"Stało się to w 70. rocznicę tamtej niewyobrażalnej tragedii, jaką jest zbrodnia katyńska. Dziś dochodzi do tego dramat ogólnonarodowy, ogólnopaństwowy i ogólnoludzki (...) Ci, którzy dziś zginęli w katastrofie to ludzie walczący o prawdę w narodzie, to ludzie, którzy walczyli o o wolność narodu, ludzie, którzy odrzucali fałsz" - powiedział hierarcha, który został w sobotę zaproszony do Gdańska na konferencję z okazji 20-lecia Instytutu Badań nad Gospodarką Rynkową.

Reklama

Konferencja została odwołana, a jej przybyłych kilkuset uczestników uczciło pamięć ofiar tragedii przy dźwiękach żałobnej melodii odegranej na trąbce. W rozmowie z dziennikarzami b. metropolita dodał, że "odejście tak niezwykle ważnych osób łączy się równocześnie z troską o ojczyznę, zjednoczenie więc narodu w tym momencie jest szczególnie ważne".

"Trudno sobie wyobrazić większy dramat o takim wymiarze ogólnonarodowym.
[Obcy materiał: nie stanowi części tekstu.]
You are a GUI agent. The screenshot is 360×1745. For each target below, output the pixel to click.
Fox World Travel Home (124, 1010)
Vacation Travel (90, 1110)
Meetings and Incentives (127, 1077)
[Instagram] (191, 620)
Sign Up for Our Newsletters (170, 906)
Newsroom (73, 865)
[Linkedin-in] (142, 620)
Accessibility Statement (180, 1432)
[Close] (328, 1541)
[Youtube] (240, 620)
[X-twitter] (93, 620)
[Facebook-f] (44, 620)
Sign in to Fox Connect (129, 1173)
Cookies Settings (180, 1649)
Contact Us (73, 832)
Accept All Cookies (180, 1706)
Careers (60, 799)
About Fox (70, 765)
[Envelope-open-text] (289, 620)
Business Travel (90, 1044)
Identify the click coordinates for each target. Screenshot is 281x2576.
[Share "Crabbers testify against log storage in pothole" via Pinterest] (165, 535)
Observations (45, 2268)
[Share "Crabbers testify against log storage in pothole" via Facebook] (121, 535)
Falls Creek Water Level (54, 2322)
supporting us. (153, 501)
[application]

Kiedy dowiedziałem się o tym, uświadomiłem sobie dokąd oni lecieli, gdzie za chwilę miały się rozpocząć uroczystości na cmentarzysku katyńskim. A więc modlitwa, współczucie i zjednoczenie narodu, wobec wartości, wokół których zawsze osnute były nasze wspomnienia o braciach, którzy zginęli w Katyniu. A dziś dochodzi ten wielki dramat, ta wielka katastrofa, która spowodowała odejście tylu ludzi ze sceny politycznej i życia narodu" - podkreślił arcybiskup.

Abp Gocłowski wspomniał też prezydenta Lecha Kaczyńskiego. "Znaliśmy się, można powiedzieć, od zawsze, od czasów komunistycznych, podczas strajków majowych i sierpniowych w 1988 r. Lech Kaczyński bywał u mnie w mieszkaniu, a więc jest mi szczególnie bliski" - dodał.

Inni uczestnicy konferencji w Gdańsku byli także wstrząśnięci tragedią. "Niech każdy odniesie się do tej tragedii w swoim sumieniu, nie trzeba żadnych oficjalnych wypowiedzi" - powiedział dziennikarzom komisarz UE ds. budżetu Janusz Lewandowski. "To wielka tragedia polska i europejska" - dodał b. premier Jan Krzysztof Bielecki.